(Data records)

----------------

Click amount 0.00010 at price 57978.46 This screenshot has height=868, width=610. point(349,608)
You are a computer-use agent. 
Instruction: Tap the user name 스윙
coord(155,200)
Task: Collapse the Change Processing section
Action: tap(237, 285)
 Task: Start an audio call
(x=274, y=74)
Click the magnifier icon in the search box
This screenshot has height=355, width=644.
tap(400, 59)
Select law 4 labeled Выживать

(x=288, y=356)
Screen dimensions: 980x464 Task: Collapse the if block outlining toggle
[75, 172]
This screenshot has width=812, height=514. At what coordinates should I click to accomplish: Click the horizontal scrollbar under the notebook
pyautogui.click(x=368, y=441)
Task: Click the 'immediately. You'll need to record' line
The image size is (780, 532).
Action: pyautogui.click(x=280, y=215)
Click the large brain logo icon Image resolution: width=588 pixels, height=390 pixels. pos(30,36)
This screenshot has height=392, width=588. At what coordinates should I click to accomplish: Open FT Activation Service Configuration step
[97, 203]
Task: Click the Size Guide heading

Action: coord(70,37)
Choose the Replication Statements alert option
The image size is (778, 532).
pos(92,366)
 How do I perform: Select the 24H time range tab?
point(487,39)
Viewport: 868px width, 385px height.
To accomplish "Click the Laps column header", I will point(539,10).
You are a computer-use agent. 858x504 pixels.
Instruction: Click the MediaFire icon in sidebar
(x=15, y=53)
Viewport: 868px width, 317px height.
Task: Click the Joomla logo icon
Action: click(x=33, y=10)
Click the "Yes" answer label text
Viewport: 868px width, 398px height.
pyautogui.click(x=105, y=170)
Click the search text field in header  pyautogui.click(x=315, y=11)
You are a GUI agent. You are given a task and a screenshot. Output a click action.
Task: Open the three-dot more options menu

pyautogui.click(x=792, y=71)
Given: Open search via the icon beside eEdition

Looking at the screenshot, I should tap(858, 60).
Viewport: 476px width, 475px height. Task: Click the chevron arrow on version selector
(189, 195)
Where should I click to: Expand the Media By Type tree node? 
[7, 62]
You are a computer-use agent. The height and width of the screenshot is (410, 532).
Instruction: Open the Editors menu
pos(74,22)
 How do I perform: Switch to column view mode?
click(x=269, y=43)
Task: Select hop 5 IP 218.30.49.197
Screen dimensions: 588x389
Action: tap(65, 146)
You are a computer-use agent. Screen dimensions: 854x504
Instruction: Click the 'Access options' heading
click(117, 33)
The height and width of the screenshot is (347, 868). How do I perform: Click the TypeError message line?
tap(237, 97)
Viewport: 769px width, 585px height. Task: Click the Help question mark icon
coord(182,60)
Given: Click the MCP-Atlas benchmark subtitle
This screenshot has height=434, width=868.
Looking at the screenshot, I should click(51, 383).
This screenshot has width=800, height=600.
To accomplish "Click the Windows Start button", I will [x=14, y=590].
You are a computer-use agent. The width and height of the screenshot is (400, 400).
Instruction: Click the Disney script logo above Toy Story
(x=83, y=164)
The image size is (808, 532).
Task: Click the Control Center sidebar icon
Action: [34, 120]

----------------

TASK TO CARRY OUT — Across the data, find each line that has "header" in it and copy that line.

SOLUTION TO THIS EXERCISE —
To accomplish "Click the Laps column header", I will point(539,10).
Click the search text field in header  pyautogui.click(x=315, y=11)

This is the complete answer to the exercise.